#### Exercise prompt
Look through the entries below and return all lines including the word "agent".

··· Data to use ···

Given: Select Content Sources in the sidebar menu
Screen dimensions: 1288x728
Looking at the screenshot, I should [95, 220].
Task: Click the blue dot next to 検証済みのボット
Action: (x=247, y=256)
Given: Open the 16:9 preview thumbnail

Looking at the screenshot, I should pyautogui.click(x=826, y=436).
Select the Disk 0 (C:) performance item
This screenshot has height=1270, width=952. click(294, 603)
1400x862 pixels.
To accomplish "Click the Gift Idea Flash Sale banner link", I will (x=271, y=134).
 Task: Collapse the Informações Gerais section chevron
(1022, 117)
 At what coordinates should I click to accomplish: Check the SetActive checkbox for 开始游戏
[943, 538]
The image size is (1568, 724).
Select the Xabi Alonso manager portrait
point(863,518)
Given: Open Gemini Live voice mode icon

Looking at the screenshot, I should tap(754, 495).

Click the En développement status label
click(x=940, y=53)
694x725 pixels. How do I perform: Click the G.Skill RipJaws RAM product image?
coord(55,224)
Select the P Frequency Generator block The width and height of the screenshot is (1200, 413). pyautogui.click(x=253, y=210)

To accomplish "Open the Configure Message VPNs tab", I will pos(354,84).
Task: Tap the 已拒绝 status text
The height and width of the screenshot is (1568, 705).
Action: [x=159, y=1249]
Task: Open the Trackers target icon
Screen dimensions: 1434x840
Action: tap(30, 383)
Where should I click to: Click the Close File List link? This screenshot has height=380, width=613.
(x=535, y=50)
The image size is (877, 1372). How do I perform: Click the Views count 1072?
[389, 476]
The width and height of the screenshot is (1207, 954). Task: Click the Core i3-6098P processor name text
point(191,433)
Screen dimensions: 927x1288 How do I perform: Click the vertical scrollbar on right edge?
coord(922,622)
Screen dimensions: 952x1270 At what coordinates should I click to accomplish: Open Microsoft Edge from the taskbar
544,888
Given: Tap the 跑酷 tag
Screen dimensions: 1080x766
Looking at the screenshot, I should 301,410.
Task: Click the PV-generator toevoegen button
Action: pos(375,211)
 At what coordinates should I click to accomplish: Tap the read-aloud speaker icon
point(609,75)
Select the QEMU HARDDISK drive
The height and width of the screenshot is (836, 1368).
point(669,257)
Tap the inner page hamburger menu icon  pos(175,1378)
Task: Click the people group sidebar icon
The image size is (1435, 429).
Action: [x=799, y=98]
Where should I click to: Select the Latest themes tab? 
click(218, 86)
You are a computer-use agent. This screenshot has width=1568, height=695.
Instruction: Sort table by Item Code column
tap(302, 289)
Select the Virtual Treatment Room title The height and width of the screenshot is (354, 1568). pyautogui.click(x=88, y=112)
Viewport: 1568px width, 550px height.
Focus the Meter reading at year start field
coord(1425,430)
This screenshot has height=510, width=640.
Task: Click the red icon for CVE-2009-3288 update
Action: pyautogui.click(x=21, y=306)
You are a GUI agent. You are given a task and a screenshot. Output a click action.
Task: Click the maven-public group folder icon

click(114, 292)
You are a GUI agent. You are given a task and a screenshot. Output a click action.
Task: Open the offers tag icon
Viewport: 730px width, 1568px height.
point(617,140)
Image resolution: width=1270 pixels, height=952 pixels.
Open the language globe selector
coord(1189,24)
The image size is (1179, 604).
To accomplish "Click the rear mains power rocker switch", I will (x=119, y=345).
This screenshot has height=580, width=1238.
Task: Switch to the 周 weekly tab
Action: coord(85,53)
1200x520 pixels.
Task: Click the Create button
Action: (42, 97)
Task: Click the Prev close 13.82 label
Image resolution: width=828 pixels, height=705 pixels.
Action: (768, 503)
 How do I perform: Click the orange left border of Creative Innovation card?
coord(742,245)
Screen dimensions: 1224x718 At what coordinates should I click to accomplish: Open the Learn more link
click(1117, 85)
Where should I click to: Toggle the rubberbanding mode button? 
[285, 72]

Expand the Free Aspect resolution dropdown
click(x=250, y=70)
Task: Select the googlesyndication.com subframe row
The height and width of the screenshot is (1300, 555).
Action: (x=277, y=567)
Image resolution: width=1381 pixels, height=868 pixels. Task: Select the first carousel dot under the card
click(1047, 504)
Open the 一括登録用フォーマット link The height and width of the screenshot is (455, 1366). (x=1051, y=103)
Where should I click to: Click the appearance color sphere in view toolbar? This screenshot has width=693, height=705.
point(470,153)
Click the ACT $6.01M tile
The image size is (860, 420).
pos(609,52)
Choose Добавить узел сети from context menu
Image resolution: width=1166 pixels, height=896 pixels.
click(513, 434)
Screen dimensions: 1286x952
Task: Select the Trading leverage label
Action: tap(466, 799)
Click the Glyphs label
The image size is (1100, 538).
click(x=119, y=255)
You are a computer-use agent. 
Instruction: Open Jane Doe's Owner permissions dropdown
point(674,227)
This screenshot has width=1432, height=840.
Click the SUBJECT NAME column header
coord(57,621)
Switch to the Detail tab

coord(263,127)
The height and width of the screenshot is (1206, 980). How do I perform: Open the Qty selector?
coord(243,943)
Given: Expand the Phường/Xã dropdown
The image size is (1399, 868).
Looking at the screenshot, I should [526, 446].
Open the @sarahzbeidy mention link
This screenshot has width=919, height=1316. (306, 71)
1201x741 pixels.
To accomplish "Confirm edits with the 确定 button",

···

#### Exercise answer
You are a computer-use agent. This screenshot has width=1568, height=695.
You are a GUI agent. You are given a task and a screenshot. Output a click action.
You are a GUI agent. You are given a task and a screenshot. Output a click action.
You are a computer-use agent. 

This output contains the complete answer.